=== TAREA 1 ===
Resume en dos oraciones el texto sobre la tramitomanía.
=== TAREA 2 ===
Devuelve, sin ningún cambio, el fragmento del texto sobre la tramitomanía que va desde "La RAE en forma" hasta "de conspicuos abogados.".

EL CALVARIO DE LA TRAMITOMANÍA
Sería peor la anarquía en el desenvolvimiento social del colombiano si no existieran ciertas leyes con su pesada normatividad.
En últimas, son las reglas las que establecen límites al proclive comportamiento libérrimo que acostumbramos.
La RAE en forma elemental y al alcance de todos, define la ley como «Norma establecida por las autoridades que prohíbe, regula o manda alguna cosa y que debe cumplirse en forma obligatoria»; se agregaría obviamente, que si se incumple, tiene consecuencias de reproche con sanciones penales, civiles, administrativas, laborales, pecuniarias, en fin; tema de dominio de conspicuos abogados.
Es claro que, en aras de la convivencia, debemos evitar lo que expresamente nos está prohibido.
Es el caso de las normas que regulan la conducción vehicular en las vías públicas, a través de decretos y resoluciones de forzoso cumplimiento.
Pero para el caso de Locombia y en el espíritu leguleyo y «santanderista» que nos caracteriza, resulta asfixiante por demás tanto requisito hasta para nimiedades; aquí hay leyes para casi toda actividad humana; demasiada escritura para tan poco cumplimiento; prima la letra sobre el espíritu de la ley; lo que no está escrito, no existe.
Los agentes de tránsito en las ciudades, como los coloquialmente llamados «verdes» en carreteras, ciertamente son «autoridades administrativas» que hacen uso del poder a escala que se les otorga y vaya si son diligentes a la hora de facturar comparendos que luego se convierten en millones de pesos de recaudo en las cuentas corrientes de las secretarías de tránsito de muchos municipios a lo largo y ancho de la geografía nacional.

(Entradas contenidas en un conjunto de datos)
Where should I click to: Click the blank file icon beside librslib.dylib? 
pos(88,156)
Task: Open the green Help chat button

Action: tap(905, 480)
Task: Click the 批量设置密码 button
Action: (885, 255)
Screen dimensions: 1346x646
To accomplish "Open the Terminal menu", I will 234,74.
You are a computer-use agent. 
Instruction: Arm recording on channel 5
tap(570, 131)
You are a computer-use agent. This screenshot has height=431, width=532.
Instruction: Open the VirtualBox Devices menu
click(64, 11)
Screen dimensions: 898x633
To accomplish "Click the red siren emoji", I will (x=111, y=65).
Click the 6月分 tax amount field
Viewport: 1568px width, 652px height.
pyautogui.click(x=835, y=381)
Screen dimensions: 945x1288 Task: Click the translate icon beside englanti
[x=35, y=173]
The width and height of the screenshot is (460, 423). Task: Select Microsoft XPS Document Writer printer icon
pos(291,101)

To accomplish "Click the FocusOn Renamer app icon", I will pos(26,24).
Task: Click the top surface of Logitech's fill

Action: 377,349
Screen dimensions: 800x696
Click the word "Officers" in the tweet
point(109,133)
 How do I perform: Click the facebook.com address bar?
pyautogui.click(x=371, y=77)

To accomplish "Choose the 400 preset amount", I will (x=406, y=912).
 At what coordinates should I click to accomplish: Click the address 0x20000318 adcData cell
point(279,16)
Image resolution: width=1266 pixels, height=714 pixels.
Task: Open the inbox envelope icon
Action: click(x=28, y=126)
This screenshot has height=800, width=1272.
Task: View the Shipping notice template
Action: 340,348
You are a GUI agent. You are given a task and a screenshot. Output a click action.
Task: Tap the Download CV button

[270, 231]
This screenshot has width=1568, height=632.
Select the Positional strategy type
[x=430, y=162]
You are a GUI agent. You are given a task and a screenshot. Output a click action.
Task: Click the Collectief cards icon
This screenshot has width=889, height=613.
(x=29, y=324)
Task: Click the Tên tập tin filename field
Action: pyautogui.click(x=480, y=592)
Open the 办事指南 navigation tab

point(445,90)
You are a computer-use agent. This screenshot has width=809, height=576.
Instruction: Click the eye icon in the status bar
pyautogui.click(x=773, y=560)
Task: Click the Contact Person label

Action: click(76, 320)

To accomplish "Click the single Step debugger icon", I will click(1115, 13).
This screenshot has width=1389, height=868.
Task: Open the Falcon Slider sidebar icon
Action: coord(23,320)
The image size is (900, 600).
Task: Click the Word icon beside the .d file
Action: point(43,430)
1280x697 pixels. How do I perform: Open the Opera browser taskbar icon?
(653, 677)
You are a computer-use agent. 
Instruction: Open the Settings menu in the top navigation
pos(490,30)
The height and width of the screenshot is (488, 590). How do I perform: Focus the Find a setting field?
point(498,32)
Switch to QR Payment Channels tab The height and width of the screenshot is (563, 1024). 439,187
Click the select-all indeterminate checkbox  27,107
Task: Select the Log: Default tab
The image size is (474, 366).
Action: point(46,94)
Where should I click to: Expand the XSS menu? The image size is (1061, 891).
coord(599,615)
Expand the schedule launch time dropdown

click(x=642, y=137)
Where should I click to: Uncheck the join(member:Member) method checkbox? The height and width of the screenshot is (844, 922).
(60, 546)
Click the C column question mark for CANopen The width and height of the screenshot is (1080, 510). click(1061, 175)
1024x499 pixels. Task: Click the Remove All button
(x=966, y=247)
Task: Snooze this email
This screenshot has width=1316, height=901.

=== RESPUESTA 1 ===
El texto sostiene que las leyes imponen límites al comportamiento libérrimo de los colombianos, y recoge la definición de la RAE de la ley como norma de cumplimiento obligatorio cuyo incumplimiento acarrea sanciones. También critica el exceso de requisitos y leyes en el país, donde prima la letra sobre el espíritu de la ley, y señala que los agentes de tránsito son diligentes al imponer comparendos que se convierten en millones de pesos de recaudo para las secretarías de tránsito.

=== RESPUESTA 2 ===
La RAE en forma elemental y al alcance de todos, define la ley como «Norma establecida por las autoridades que prohíbe, regula o manda alguna cosa y que debe cumplirse en forma obligatoria»; se agregaría obviamente, que si se incumple, tiene consecuencias de reproche con sanciones penales, civiles, administrativas, laborales, pecuniarias, en fin; tema de dominio de conspicuos abogados.